06:13 olivia_fl[d]: mohamexiety[d]: I'm looking at the VK_EXT_host_image_copy implementation in nvk, and I think it's the only driver in mesa that allocates a temp buffer for the whole image in the tiled image->tiled image case. The other drivers all detile/tile smaller chunks at a time. How did you end up making that decision?
06:15 olivia_fl[d]: currently working on host image copy for panvk, and there at least copying one tile at a time the way the other drivers do would be pretty inefficient if either region is not tile-aligned. We would hit the slow-path for the tiling code every time. My current code works in fixed-size chunks that are larger than a tile to mitigate this
06:16 olivia_fl[d]: (I was kinda hesitant to buffer the whole image because a stated motivation in the VK_EXT_host_image_copy proposal was reducing memory spikes)
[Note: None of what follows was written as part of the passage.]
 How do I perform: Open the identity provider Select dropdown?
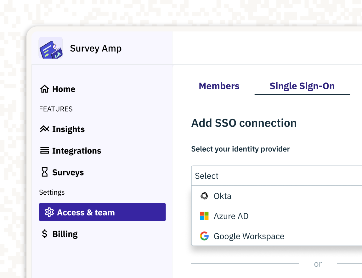pos(276,176)
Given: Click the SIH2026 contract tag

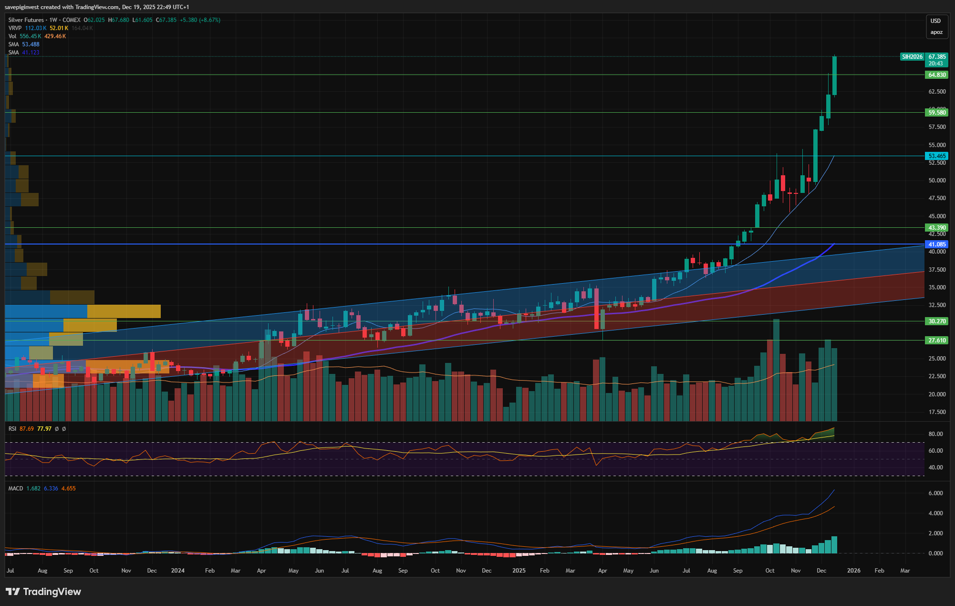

07:50 mohamexiety[d]: olivia_fl[d]: The original plan was to do what you do and work in smaller chunks at a time however there were a few concerns that I wasn’t sure about like what size should the chunk be and what about alignment concerns. Ultimately though I ended up going with the whole image approach just to get something working at the time since I had a few bugs I had to track and then kinda forgot about it tbh
07:54 mohamexiety[d]: For us it’s not really a big deal either way as memory isn’t too tight and perf will always remain bad as we have to go over PCIe though it is ofc not as optimal as it can be. I want to revisit it later but I am still not sure what the optimal strategy is
08:39 olivia_fl[d]: ah, that makes sense, thanks!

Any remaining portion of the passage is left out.